Kamis, 05 Maret 2015

Cerbung Bag.11 : Romansa

Karya Fiksi Fabina Lovers

Image result for gambar perjuangan meraih beasiswa
Ringkasan Bag,10Ratu tertarik mengikuti tes beasiswa ke Jepang setelah bertemu teman lama di bandara Soekarno Hatta
Dinihari, Ratu dan ibunya sudah memasak aneka kue di dapur mungil mereka.  Sejak ibu menikah dengan Kolonel Raja, tingkat perekonomian keluarga meningkat.  Mereka kini memiliki rumah pribadi sekalipun letaknya di perkampungan.   Meskipun berlokasi di perkampungan,  akses dari rumah menuju Jalan Raya Kecamatan cukup mudah.  Hanya menempuh jarak sekitar 500 m.  Kondisi Jalan Desa tergolong baik.  Sudah beraspal meskipun belum dihotmik.

“Kenapa melamun?” tanya ibu.  Tangannya gesit menguleni adonan kulit pastel.

“Janji ya, ibu nggak marah!”

“Iya, ada apa sih?”

“Hm...” Ratu terdiam sejenak.  “Ratu ingin ikut tes beasiswa ke Jepang.”
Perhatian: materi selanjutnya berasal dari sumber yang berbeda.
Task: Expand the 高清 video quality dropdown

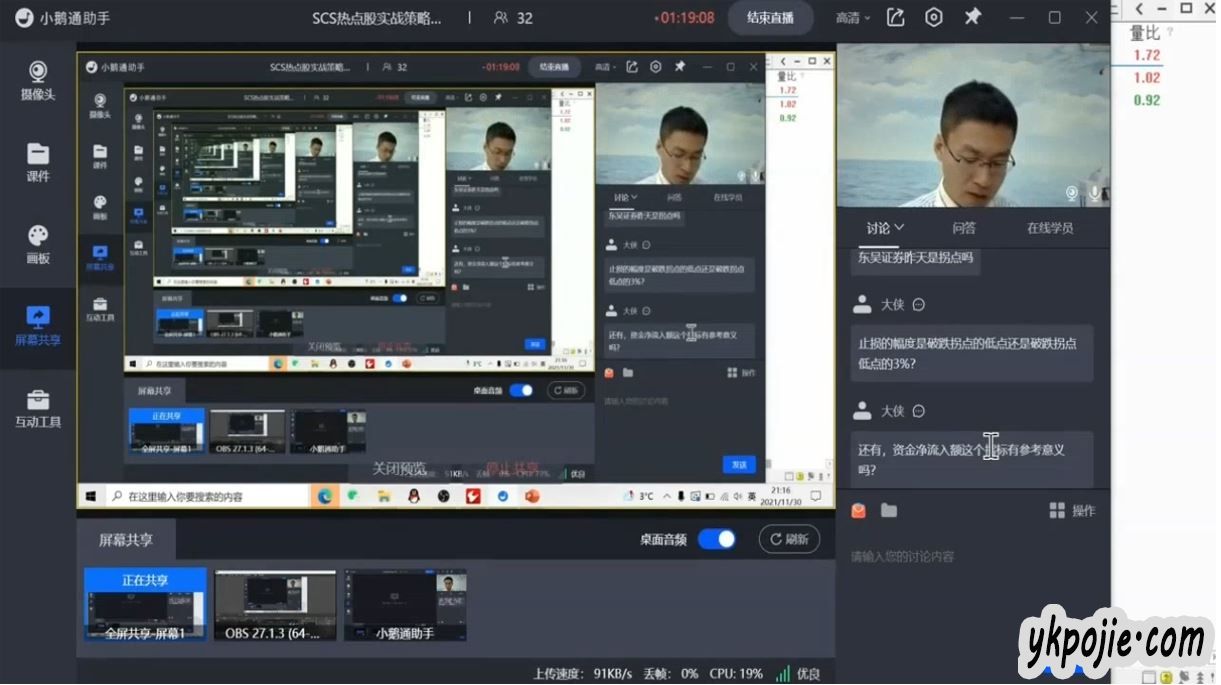Action: (853, 18)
“Aapa?” Ibu menghentikan pekerjaannya.  “Ke Jepang?  Ingat Ratu, kamu itu anak perempuan.  Pendek lengkahna.  Bagaimana kalau terjadi hal-hal yang tidak diinginkan di sana?”  Ibu berkacak pinggang sambil memelototi Ratu.
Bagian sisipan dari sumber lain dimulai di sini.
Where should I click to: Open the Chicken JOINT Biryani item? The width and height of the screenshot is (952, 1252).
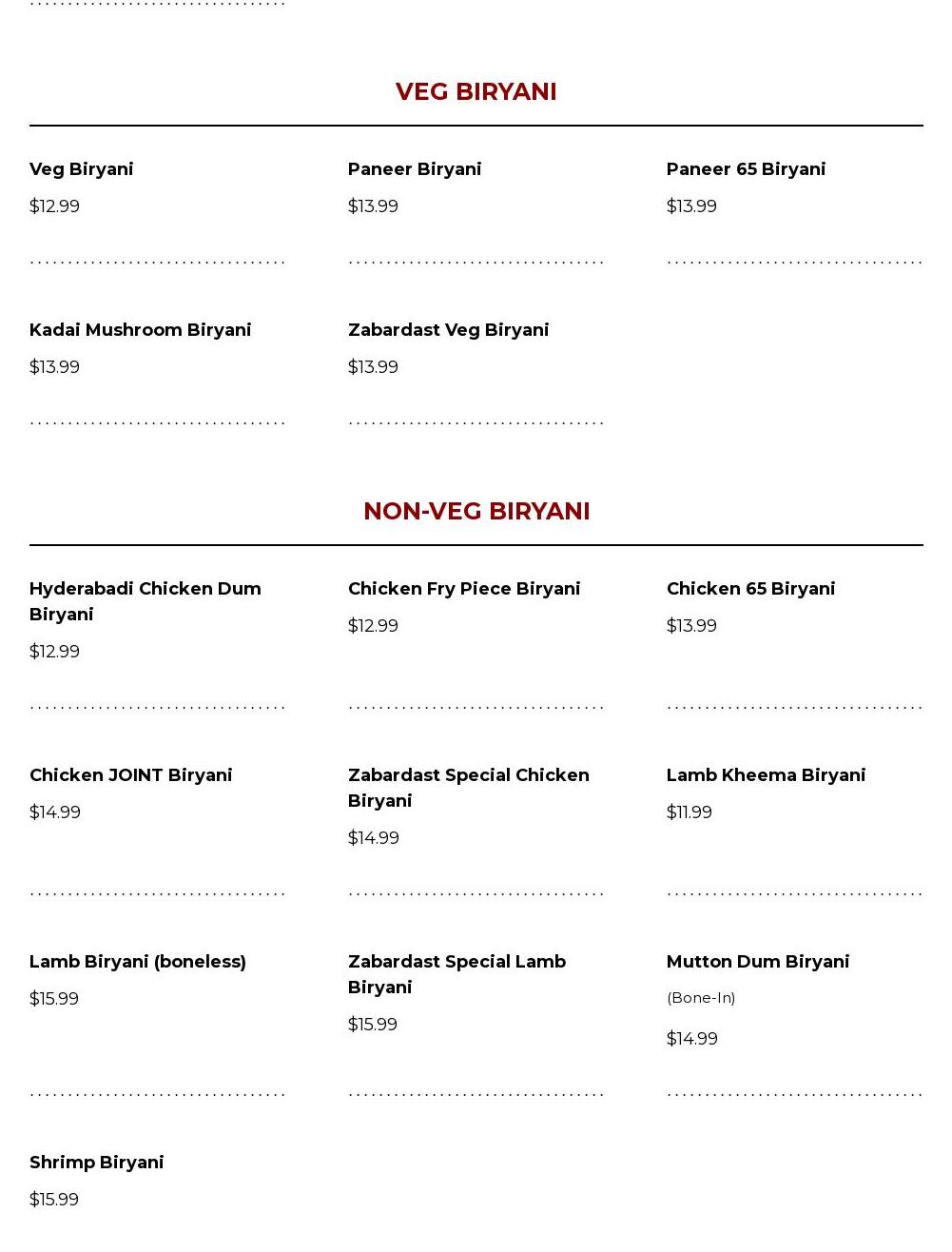click(130, 775)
“Tuh ‘kan?  Katanya nggak akan marah,” gumam Ratu.

“Habis, kamu mintanya yang aneh-aneh.  Coba minta kawin.  Pasti langsung ibu carikan jodoh.” Intonasi suara ibu kembali normal.  Beliau tersenyum jahil seraya menguleni adonan kulit pastel kembali.

“Ada apa sih ribut-ribut?” Papa Raja muncul di dapur.
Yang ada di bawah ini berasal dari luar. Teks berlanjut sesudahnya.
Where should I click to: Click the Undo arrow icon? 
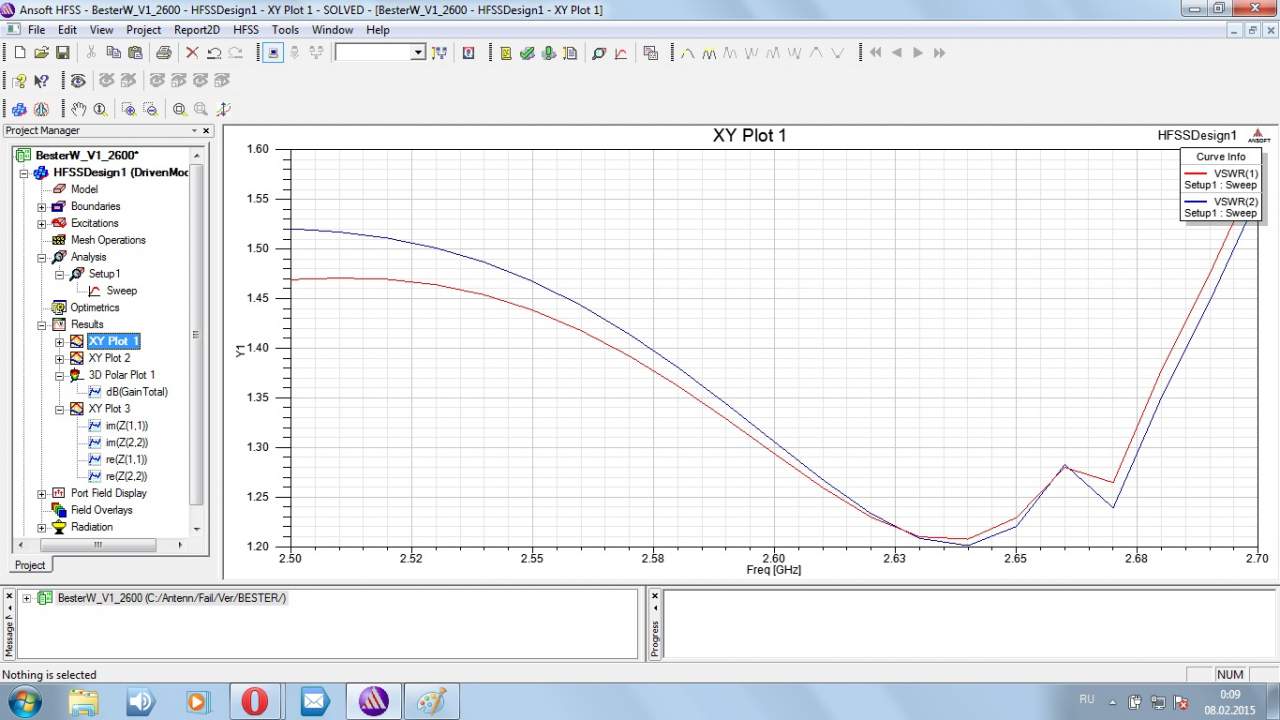click(x=213, y=53)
“Ini, Teteh Ratu mau ikut tes beasiswa ke Jepang.  Ibu larang saja.  Melang atuh.  Sama siapa dia di sana?  Belum tentu juga dapat universitas yang sama dengan adik-adiknya.”  Ibu mengadu pada suaminya dengan suara manja.

“Payah, ibu mah Kurung Batok!  Jaman sekarang anak perempuan setara dengan pria.  Apalagi Ratu tergolong pintar.  Harus kita kembangkan potensinya sebagai bekal berbakti pada negara,” kata Papa Raja.  Beliau melempar senyum penghiburan pada anak sulungnya.

Perasaan Ratu melambung seumpana balon berisi helium.  Sayang, ibu menusuk balon itu lewat argumentasinya.  “Halah, percuma sekolah tinggi kalau nantinya ke dapur juga,” tukas ibu.

Papa Raja memberikan isyarat agar Ratu berdiam diri.  Ketika mereka tinggal berdua saja, Papa Raja memberi saran : “Sudah, ikuti saja tesnya!   Perkara ibu nggak setuju biar jadi urusan papa.  Mudah-mudahan kamu bisa lulus.”
****

Ratu mencermati panduan Beasiswa Monbukagakusho yang ia terima dari seorang staff Kedutaan Jepang.  Rupanya ada tiga jalur.  Goverment to Goverment (G to G), University to University (U to U) dan melalui Instansi atau Departemen Teknis.  Cara yang paling mudah bagi Ratu melalui jalur G to G.  Sayang, ada satu syarat yang belum bisa dipenuhinya,  menjadi PNS.

Saat ini posisi Ratu hanyalah dosen honorer di almamaternya.  Tugasnya tak berbeda dengan asisten dosen dari kalangan mahasiswa.  Memberikan responsi Pengantar Ilmu Ekonomi bagi mahasiswa Tingkat Persiapan Bersama (Tingkat Satu).   Ratu tak diperbolehkan mengisi kuliah umum karena bukan PNS.

Siang itu, Ratu memberanikan diri menghadap Bu Ratih, dosen pembimbingnya sewaktu menyusun skripsi.  Doktor bidang ekonomi pertanian itu tengah menghadapi setumpuk literatur kuliah.

“Maaf bu, bisa kita berdiskusi sebentar?” pinta Ratu, sopan.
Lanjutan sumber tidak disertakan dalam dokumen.